My mind keeps playing tricks on me...
I find that the longer I'm away from home, the less real Chrys's death seems in my mind (but only for a few seconds at a time)... In the pre-high-technology days I imagine it would be easier for one's mind to keep this "coping" trick up for a while... You could fool yourself into believing that your partner is just out of the country for business and can't be reached for extended periods of time, or that the time-change makes it impossible to talk to him during the day...
The more I think about it, I wouldn't mind to have such a convenient coping fantasy to give my aching heart and mind a chance to rest every once and a while... But now, in the modern world my mind does not get to take that kind of vacation from reality... I find that I want to just call Chrys at home, or at his work, or on his cell, or maybe set up a webcam and chat (like the last time we were going to be away from each other for more than 2 weeks), or send an e-mail (perhaps to his home account, his work account, or his gmail account -- each time is a different thought, like "oh, I forgot about his gmail account, maybe he's checking that one...")... "I know", I think to myself, "I could send him a text message, or just log on to AIM and see if he's online for an instant message..." Every time my mind tries to think of a different way to reach Chrys, I'm reminded that he is gone... While the idea will only last a split-second ("I should try a text message!") the realization and sadness that he is gone lingers with me for hours...

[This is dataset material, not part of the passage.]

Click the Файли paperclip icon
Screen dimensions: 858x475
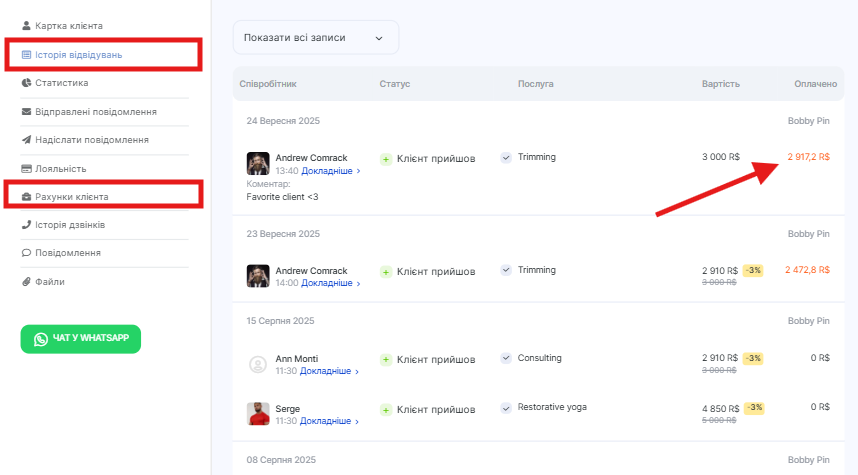click(26, 282)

I found myself wandering around Hong Kong the other day searching for another connection that we shared when we were here for our anniversary 3 years ago.... The Hotel where we had drinks and a fancy celebratory dinner - closed for renovation.... So I broke down crying in the middle of downtown when I saw the sign (I had heard it was closed, but I had to go there to see it myself for some reason)... Chrys's favorite bar, Mad Dog's (for which he wore a MadDog's shirt at least once a week since I knew him) - out of business... so I found myself crying at"Lan Kwai Fong" (nightlife district where a bunch of bars are located).
I miss him so much.
Tomorrow we head to Beijing to spread his ashes at the Great Wall... Maybe I'll give him a call from my cell phone when I get there... Doh!